▸ Selected extract:
Clean tech booms despite the bubble talk

Investor allocations soar, but research is key to finding the sectors that will match future political decisions on climate change.

Clean tech – shorthand for the renewable energy and environmental technology sector – is where investors see the prospect for returns in the battle against global warming, despite talk of an asset bubble as the prices of some companies soar. In listed equities, a record 15.2% – €4.6bn ($6.5bn) from just over €30bn – of the total sales of global pooled equity funds in the first seven months of this year poured into ecological and environmental funds, according to data provider Lipper Feri. The same sector won only 2.6% of the total collect for 2006 and just 0.6% in 2005. In the unlisted sector, investment is also breaking records. From January to September this year, $5.7bn (€4.2bn) was invested in the sector, according to Venture Business Research. This figure was already 50% higher than the total of $3.8bn for 2006.
As a result, new fund launches and successful private equity closes are monthly events. In September, Canadian investor services firm Criterion Investments launched its Global Energy Fund, advised by Pictet Asset Management. Criterion said the clean energy investment universe had a market cap of $1.4 trillion with expected capital flows of $70bn a year. Impax Asset Management recently announced a £100m fund-raising for a listed environmental fund while London-based Ludgate Investments listed a new environmental fund for pre-IPO clean tech firms.Climate Change Capital, the London-based boutique investment bank, raised €200m for its first private equity fund targeting European companies in green power, transport, energy efficiency, water and waste, including money from Dutch pension funds PGGM and ABP and the UK’s Universities Superannuation Scheme. The fund took Climate Change Capital’s assets under management to over US$1.5bn in the sector. Investment banks have been allocating significant capital to the area while asset managers are working with both equity and debt partners on clean tech funds.

▸ Exercise task 1:
Using the clean tech article, answer:
(a) What share of the total sales of global pooled equity funds in the first seven months of the year went into ecological and environmental funds?
(b) How much was invested in the unlisted sector from January to September, according to Venture Business Research?
(c) How much did Climate Change Capital raise for its first private equity fund?
▸ Exercise task 2: In the clean tech article, copy everything from "Clean tech booms" down to "on climate change.", replacing "bubble" with "hype".
▸ Exercise task 3:
Do these statements agree with the clean tech article? Answer yes or no for each, and quote the words that decide it.
(a) Ecological and environmental funds won 2.6% of the total collect for 2006.
(b) Criterion's Global Energy Fund is advised by Impax Asset Management.
(c) Ludgate Investments is based in London.
Use only the clean tech article to respond.

▸ Supplied material:
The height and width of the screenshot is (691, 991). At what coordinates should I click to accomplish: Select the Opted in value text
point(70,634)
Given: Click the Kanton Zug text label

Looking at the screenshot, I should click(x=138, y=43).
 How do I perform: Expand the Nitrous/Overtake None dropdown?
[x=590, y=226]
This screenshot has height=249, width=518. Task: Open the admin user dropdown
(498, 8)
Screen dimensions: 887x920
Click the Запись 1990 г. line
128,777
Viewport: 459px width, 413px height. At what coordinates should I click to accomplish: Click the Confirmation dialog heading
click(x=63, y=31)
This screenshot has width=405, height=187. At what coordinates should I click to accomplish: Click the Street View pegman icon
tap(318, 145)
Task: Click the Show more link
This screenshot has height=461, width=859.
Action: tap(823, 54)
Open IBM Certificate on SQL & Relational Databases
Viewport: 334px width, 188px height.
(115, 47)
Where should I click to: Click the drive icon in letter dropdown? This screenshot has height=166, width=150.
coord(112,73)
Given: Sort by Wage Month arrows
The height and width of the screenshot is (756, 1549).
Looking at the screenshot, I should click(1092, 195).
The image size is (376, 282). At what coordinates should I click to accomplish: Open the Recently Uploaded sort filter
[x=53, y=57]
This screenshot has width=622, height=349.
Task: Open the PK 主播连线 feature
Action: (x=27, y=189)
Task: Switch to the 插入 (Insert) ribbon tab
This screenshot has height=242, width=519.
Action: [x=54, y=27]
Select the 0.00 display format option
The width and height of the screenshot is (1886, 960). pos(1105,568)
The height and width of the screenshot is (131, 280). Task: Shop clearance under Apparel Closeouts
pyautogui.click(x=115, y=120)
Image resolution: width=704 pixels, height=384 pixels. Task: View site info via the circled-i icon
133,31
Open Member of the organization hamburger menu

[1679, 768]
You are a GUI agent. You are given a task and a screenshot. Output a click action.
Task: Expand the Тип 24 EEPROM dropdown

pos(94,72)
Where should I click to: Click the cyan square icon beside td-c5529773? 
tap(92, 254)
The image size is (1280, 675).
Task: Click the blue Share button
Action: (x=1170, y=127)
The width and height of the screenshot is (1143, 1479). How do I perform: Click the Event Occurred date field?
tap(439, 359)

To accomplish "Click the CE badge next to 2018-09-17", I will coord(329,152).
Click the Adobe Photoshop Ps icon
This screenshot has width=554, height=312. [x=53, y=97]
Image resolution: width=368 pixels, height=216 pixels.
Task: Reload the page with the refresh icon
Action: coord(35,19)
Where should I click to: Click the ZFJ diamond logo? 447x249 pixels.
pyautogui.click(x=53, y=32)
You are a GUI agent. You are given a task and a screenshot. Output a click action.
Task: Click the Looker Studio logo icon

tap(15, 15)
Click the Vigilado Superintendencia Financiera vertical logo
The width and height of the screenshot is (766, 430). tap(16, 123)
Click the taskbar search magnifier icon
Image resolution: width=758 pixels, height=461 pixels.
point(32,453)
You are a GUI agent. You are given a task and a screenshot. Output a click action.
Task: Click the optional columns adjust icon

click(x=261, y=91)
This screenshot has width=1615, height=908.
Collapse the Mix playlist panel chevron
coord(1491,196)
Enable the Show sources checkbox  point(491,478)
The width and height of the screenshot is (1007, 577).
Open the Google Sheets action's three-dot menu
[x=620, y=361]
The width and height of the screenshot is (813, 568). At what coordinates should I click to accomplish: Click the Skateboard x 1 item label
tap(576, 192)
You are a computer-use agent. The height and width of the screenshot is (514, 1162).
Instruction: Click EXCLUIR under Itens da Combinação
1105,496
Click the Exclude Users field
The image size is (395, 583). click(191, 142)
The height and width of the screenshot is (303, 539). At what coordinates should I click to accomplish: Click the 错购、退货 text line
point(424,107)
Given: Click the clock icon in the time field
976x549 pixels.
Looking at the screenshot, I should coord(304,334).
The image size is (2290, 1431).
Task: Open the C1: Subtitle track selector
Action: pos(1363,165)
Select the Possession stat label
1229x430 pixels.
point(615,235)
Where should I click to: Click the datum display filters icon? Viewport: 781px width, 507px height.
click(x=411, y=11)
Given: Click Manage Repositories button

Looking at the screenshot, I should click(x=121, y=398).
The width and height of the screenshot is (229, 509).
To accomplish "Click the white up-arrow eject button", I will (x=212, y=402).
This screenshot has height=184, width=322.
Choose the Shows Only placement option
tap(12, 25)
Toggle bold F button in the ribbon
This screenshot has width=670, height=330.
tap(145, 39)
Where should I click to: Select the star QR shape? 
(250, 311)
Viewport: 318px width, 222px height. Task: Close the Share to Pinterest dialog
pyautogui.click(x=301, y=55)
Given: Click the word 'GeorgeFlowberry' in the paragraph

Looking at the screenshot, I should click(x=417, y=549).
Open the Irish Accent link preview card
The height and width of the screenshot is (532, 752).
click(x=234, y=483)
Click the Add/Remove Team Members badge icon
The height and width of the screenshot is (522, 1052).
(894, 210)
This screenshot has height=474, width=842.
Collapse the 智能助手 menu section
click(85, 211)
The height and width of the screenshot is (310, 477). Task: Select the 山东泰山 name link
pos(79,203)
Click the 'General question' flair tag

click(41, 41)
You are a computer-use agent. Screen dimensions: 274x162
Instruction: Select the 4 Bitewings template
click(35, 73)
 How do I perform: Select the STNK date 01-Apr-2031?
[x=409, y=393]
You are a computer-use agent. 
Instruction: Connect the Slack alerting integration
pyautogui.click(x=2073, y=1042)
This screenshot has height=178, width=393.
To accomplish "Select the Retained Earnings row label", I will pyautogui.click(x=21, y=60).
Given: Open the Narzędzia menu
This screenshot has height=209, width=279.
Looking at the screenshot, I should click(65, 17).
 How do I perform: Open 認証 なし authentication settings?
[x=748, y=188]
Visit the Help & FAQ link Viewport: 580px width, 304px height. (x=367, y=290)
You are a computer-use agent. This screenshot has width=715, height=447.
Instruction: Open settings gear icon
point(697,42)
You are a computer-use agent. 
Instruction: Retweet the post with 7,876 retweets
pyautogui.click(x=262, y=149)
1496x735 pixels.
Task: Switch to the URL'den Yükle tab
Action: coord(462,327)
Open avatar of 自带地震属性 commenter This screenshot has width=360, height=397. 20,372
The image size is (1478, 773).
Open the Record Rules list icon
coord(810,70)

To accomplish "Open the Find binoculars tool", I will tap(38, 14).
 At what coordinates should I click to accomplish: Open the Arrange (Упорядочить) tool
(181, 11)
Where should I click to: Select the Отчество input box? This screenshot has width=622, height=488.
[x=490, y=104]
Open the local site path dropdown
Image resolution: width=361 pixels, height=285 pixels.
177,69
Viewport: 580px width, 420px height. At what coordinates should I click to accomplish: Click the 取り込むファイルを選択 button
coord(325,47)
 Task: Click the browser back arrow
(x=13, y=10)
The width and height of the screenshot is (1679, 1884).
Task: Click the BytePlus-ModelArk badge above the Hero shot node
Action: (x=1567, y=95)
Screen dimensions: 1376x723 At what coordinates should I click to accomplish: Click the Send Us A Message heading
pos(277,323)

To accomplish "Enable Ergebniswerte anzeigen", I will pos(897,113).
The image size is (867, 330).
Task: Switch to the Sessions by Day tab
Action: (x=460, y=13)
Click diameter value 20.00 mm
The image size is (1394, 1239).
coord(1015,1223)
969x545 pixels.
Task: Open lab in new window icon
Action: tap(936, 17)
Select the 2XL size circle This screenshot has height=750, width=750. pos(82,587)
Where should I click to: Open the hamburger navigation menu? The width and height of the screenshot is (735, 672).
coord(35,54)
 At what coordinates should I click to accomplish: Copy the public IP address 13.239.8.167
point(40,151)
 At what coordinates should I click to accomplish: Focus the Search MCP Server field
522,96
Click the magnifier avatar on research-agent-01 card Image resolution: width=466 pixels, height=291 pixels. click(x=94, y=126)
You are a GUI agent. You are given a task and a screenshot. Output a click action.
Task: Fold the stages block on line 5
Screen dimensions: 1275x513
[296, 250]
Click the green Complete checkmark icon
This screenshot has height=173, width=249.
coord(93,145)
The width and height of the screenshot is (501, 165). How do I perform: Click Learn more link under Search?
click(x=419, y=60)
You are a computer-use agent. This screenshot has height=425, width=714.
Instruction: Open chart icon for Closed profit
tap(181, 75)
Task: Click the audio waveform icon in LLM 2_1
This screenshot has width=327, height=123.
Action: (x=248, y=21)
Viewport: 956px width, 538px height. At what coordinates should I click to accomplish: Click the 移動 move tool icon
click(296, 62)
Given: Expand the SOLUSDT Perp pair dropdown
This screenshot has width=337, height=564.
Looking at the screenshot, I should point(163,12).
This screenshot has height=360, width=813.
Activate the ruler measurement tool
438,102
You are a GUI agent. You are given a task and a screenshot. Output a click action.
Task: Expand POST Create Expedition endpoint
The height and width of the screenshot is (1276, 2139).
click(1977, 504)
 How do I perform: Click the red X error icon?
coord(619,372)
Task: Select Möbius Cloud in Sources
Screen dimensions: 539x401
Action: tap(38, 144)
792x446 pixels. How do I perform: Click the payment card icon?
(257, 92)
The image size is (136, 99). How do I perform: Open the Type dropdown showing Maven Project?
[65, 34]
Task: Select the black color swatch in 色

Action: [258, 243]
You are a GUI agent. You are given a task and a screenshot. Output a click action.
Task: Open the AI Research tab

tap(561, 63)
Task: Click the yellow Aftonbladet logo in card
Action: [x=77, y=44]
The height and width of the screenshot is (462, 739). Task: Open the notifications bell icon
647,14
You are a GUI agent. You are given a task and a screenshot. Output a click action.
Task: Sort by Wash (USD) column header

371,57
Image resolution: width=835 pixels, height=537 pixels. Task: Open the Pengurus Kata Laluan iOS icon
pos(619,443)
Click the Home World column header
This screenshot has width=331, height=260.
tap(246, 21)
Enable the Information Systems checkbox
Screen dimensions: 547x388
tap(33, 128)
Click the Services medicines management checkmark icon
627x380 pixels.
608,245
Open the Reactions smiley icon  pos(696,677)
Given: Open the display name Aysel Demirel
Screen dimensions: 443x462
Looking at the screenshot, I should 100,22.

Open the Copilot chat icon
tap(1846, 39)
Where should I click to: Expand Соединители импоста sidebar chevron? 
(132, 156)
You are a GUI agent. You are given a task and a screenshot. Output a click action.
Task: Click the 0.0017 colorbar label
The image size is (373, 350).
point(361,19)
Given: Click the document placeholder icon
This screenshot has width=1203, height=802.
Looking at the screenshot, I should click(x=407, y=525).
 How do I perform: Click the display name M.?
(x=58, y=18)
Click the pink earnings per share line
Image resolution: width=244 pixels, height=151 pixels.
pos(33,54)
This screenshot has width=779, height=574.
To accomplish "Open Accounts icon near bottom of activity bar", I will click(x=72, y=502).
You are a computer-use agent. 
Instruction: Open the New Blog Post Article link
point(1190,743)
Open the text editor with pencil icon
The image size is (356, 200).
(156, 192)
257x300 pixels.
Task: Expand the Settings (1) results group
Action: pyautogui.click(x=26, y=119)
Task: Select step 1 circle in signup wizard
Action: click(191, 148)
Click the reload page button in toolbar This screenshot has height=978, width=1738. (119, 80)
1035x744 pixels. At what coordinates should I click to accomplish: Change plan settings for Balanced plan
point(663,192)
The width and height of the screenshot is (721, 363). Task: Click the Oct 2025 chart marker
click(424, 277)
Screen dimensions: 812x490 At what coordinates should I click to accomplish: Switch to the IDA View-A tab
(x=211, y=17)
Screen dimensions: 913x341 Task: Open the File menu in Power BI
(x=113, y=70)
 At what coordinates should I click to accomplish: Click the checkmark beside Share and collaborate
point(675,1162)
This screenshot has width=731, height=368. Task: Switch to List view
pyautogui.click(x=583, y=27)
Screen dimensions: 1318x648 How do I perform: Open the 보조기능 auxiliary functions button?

▸ Complete answer 1:
(a) A record 15.2%
(b) $5.7bn (€4.2bn)
(c) €200m

▸ Complete answer 2:
Clean tech booms despite the hype talk

Investor allocations soar, but research is key to finding the sectors that will match future political decisions on climate change.

▸ Complete answer 3:
(a) Yes: "The same sector won only 2.6% of the total collect for 2006"
(b) No: "advised by Pictet Asset Management"
(c) Yes: "London-based Ludgate Investments"